Limitations and future directions of research

Before ending this paper, we point out some of its limitations and discuss possible directions of future research. First, as described in the Introduction, whether or not the neurosubstrates for comprehension and production are shared is actively debated. The question is not an easy one to answer. In the current paper, we assume that the production system is part of the comprehension system, and our fMRI results fit very well with this type of proposal. More fMRI studies that investigate the configuration of the language system (i.e., the relation between the production and comprehension systems) are needed. Second, many factors such as learners' motivation level and general cognitive ability are always involved in L2 learning. In the present study, participants with a higher level of

English proficiency had more exposure to L2 by e.g., studying abroad. It would will be ideal if, in the future, we can conduct fMRI studies in which the number of potential confounds is reduced.

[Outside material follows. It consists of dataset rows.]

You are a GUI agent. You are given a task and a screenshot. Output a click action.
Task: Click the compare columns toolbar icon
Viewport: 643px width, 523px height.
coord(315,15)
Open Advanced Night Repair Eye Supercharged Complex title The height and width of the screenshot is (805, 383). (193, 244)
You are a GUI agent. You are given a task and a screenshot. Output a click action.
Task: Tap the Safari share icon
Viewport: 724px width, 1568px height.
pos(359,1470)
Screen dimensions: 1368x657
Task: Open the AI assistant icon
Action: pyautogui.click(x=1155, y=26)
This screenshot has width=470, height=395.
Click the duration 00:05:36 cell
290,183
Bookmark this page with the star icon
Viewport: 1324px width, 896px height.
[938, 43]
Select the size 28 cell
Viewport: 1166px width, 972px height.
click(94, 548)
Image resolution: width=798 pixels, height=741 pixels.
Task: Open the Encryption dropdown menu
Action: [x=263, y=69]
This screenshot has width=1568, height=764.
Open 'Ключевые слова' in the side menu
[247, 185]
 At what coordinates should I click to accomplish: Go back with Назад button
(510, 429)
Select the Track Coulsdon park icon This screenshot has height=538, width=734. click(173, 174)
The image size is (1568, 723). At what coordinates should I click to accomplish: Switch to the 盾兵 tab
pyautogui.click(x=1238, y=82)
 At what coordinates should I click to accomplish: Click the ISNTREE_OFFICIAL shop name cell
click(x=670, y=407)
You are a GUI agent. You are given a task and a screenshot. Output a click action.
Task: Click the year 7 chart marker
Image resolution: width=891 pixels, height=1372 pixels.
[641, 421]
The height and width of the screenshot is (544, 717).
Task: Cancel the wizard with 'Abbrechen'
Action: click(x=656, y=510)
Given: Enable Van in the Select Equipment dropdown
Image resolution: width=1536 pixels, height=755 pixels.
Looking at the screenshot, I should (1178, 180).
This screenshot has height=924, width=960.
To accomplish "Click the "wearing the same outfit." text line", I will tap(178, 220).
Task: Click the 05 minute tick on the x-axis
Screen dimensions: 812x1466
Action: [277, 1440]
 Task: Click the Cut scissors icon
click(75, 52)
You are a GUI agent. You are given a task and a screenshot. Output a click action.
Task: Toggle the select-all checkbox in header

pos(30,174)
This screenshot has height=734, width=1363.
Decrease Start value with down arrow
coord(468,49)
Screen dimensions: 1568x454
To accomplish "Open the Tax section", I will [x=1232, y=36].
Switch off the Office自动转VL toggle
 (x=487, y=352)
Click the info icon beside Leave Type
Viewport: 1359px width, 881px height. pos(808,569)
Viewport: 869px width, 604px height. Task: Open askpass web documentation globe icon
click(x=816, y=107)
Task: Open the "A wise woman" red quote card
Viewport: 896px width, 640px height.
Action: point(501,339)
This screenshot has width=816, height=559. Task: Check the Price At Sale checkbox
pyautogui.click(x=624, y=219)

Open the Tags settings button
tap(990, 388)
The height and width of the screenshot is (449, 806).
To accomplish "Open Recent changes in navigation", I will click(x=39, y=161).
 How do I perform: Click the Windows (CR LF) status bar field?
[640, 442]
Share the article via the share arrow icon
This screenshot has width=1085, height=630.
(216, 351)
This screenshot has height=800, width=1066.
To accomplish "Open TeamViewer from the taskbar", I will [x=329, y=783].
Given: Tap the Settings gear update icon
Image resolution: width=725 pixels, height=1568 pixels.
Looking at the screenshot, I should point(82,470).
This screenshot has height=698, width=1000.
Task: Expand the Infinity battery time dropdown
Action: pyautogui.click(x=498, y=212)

Alternatively, we can test L2 learners from a varieties of background and investigate which factor or factors play the most critical roles in L2 learning. Third, the current study tested Japanese-speaking English learners at either a beginning or intermediate level (i.e., A1-B2 levels in CEFR). It will be crucial that advanced learners also be tested in future studies. Finally, since the field of L2 learning is diverse, we believe that it will be of particular importance to collaborate with researchers in the field of L2 assessment and related fields, and test learners' incremental development in L2.

CONCLUSIONS

This study presents new evidence that the activation of left fronto-temporal regions is modulated by the oral fluency levels of L2 learners. Specifically, different activation patterns were observed that reflected the different language processes required for oral production vs. listening comprehension. Whereas the left dorsal IFG activation related to oral production was negatively correlated with the participants' L2 fluency levels, the left posterior STG region recruited for listening comprehension showed a positive correlation with L2 fluency levels. The results of the current study suggest that more fluent L2 learners require fewer cognitive resources for L2 oral production. It follows that for the same L2 learners, more resources can be allocated to L2 listening comprehension. Therefore, it is likely that fluent L2 learners are better at predicting what to be uttered or heard next during production and comprehension tasks. Greater automaticity in predicting upcoming language input yields a greater advantage in terms of cognitive resource management, as they are able to allocate more resources to a complex task, such as sentence comprehension, which requires the integration of different types of linguistic information.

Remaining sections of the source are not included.